After showing off her waterproof phone, Trish encourages Maddie to visit a local attraction featuring Ceto, a captive orca. Disapproving of the captivity, Maddie refuses to support the venue financially. Instead, the pair, accompanied by an immigrant named Josh, get drunk later in the night and break into Ceto's water park. Maddie is pleased to meet her through a viewing window, but is horrified when a janitor falls into the tank and Ceto kills him. The trio flees, while the park management decides to get rid of Ceto by releasing her into the ocean.

The next morning, the trio decide to explore a secluded atoll lagoon demarcated by a sea stack, which locals say is haunted. Their excursion turns into a nightmare when Josh and Trish, who were riding a jet ski, are ambushed by Ceto, who kills Josh while Trish manages to reach Maddie's inflatable. The women start paddling to reach an islet, but are forced to swim the rest of the way. Climbing the rock, Maddie pierces her foot and Trish slashes her leg. The pair deduce that Ceto is attacking them because she has become confused after accidentally swimming into the lagoon's perimeter of rocks, and (thinking she is still held captive) cannot distinguish them from her former CetoWorld trainers.

In order to survive the next days, the pair eat gum and an oyster, and drink water from a sun-stroked plastic bag. They also call out for a nearby boat and reach out to Josh's arm to get his mini flashlight and make signals at night.

Thinking she might not survive, Maddie drops Chad's cremation stone into the water. Overcome by guilt, Trish confesses to Maddie that it was she who planned the robbery to pay her placement debt, even though she didn't mean for the robber to be armed, for Maddie to lose her hearing, or for Chad to die. Enraged, Maddie ignores Trish until the next day, when Trish realizes that if she can swim to shore, she can distract Ceto enough for Maddie to reach another islet near the perimeter. Their plan is successful, and while a plane flies over them, Trish makes an SOS sign on the sand. Unfortunately, while she is distracted, Ceto bites off her leg, and she bleeds out.

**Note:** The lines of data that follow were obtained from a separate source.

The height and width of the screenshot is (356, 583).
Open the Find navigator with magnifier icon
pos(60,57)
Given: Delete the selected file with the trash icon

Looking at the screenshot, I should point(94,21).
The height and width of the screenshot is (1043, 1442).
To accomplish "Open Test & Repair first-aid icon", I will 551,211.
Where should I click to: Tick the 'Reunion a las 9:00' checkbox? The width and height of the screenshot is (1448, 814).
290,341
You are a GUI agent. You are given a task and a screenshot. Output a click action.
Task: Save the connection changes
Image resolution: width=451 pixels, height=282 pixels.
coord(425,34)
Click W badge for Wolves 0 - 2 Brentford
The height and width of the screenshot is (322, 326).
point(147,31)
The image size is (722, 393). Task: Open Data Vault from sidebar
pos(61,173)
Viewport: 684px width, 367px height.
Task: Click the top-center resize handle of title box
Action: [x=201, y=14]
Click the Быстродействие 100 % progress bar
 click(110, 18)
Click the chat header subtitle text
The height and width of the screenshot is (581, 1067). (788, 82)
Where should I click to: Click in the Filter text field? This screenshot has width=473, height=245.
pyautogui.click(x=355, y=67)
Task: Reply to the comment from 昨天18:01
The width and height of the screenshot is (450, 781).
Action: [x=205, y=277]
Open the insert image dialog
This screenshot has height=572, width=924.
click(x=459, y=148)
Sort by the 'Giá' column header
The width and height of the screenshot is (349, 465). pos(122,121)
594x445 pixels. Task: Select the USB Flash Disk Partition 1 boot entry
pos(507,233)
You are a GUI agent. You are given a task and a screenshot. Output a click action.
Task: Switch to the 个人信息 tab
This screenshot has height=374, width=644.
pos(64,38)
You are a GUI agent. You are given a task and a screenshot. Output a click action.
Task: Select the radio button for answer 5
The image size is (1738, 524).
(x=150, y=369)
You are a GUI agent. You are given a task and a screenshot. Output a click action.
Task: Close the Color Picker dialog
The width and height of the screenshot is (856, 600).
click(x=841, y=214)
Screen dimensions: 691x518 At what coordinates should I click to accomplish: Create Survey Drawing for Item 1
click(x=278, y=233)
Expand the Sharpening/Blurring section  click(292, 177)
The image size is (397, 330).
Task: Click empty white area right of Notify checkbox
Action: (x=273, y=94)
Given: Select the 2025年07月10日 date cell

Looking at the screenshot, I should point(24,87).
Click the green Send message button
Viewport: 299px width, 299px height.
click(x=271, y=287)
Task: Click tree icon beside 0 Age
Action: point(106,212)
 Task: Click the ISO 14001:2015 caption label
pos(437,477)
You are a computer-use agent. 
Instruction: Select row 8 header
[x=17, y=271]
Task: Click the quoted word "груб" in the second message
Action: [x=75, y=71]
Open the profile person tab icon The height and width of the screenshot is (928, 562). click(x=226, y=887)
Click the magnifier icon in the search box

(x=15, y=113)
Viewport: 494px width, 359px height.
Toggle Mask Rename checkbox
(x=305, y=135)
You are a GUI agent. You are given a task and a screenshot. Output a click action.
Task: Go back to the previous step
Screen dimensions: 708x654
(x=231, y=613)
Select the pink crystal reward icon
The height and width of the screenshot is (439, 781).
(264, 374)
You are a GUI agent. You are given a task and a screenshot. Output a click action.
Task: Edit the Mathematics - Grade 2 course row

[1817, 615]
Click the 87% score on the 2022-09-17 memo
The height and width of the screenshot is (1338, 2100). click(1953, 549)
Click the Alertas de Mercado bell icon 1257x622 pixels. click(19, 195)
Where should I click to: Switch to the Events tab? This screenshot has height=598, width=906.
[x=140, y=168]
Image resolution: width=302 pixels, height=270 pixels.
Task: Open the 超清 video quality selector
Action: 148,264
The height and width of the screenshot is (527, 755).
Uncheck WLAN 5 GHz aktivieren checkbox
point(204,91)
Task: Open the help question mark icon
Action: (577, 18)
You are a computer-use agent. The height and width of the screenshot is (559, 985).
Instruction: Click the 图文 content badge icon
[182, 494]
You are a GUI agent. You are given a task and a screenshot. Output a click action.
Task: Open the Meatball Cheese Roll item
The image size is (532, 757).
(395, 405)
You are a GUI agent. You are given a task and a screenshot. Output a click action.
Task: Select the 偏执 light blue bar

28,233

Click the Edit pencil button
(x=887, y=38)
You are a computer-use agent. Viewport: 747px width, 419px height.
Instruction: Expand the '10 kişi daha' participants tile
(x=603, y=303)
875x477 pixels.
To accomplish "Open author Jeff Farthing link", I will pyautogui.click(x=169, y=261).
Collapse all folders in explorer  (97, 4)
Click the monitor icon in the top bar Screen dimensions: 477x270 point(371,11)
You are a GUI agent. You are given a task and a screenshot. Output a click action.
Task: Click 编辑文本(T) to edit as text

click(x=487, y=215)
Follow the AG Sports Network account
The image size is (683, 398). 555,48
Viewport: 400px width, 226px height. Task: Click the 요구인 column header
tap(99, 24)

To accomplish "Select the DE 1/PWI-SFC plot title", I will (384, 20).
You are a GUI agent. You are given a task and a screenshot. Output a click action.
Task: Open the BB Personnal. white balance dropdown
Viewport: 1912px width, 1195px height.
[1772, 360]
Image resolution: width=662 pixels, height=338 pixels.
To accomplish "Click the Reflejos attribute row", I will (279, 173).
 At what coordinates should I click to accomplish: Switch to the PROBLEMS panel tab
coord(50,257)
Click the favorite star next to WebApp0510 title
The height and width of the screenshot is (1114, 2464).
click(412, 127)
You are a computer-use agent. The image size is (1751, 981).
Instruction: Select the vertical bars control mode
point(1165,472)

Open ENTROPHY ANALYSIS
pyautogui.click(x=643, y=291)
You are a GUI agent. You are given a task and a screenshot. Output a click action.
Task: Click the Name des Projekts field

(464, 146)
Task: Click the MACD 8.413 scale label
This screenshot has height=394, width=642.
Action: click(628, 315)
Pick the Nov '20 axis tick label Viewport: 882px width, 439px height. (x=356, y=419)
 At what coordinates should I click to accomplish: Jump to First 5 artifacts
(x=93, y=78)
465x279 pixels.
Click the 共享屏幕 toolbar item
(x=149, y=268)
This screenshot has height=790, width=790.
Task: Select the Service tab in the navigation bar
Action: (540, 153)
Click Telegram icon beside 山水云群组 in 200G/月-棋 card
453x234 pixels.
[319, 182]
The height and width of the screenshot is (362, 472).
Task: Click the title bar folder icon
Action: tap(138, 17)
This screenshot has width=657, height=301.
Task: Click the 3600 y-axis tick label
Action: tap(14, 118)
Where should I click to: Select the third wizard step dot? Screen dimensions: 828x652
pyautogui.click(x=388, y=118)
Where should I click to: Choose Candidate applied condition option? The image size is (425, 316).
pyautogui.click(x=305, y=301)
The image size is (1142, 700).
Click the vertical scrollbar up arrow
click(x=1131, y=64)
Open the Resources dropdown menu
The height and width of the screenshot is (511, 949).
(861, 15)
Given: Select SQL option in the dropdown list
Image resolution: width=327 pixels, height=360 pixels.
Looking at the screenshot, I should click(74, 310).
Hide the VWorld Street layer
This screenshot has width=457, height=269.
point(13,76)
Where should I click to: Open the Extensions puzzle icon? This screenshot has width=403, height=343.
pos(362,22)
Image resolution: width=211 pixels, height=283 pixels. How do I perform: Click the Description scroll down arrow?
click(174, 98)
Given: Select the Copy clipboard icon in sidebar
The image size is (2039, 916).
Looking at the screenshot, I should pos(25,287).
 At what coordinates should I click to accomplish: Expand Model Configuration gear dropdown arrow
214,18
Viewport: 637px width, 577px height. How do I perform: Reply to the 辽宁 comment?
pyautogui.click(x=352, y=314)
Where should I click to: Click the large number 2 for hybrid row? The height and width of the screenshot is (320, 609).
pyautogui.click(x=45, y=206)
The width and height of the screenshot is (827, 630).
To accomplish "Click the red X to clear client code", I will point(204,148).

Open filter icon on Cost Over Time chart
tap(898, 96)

At night, Maddie's hearing aids run out of battery, leaving her unable to hear. Maddie sees and speaks to Ceto and then makes the decision to swim to the perimeter. Ceto does not attack Maddie this time, and Maddie successfully reaches the sand bank. There, she buries Trish. Then, she sets off to look for Trish's bag with the waterproof phone. She finds the phone, but it shuts off and Ceto approaches again. Maddie retrieves her cello endpin and stabs Ceto in the eye. Ceto swims away, whimpering. After floating in the water for some time, Maddie is rescued by a helicopter. Months later, Maddie performs a cello piece and there is one empty seat in the audience.

== Cast ==
- Virginia Gardner as Maddie, an aspiring cellist recovering from a personal tragedy.
- Mel Jarnson as Trish Stevens, Maddie's best friend and a scientist.
- Mitchell Hope as Josh, an expat who joins the friends on their trip.
- Isaac Crawley as Chad, Maddie's deceased friend and crush.
- Ron Smyck as Khwan, a security guard at the water park.
- Aliandra Calabrese as Chelsea, Ceto's trainer
- Mia Grunwald as Dana, Ceto's trainer
- Shinji Ikefuji as a janitor at the water park
- Scott James George as a robber

== Production ==
=== Development ===
The film was produced by Australian production house Jaggi Entertainment. It was directed by Jo-Anne Brechin, with a screenplay co-written by Brechin and Katharine McPhee.

== Filming ==
Principal photography took place in Thailand and Queensland, Australia (on the Traditional Country of the Jagera, Turrbal, Yuggera, and Yugambeh peoples), utilizing both location shooting and water tanks for the aquatic sequences. Cinematography was handled by Shing-Fung Cheung. The Orca was manufactured by Formation Effects with 3D sculptor John Chen. No real animals were included in the film's credits.

== Reception ==

Chad Collins of Dread Central gave the film 3/5 stars, saying it "has a killer aquatic horror premise, but an uneven tone keeps it from monster movie greatness." Meagan Navarro of Bloody Disgusting gave the film a score of 1.5/5, writing, "If you've seen 47 Meters Down or Lionsgate's Fall, which also stars Killer Whale's Virginia Gardner, this straightforward aquatic thriller adheres to the exact same formula with very little in the way of deviations."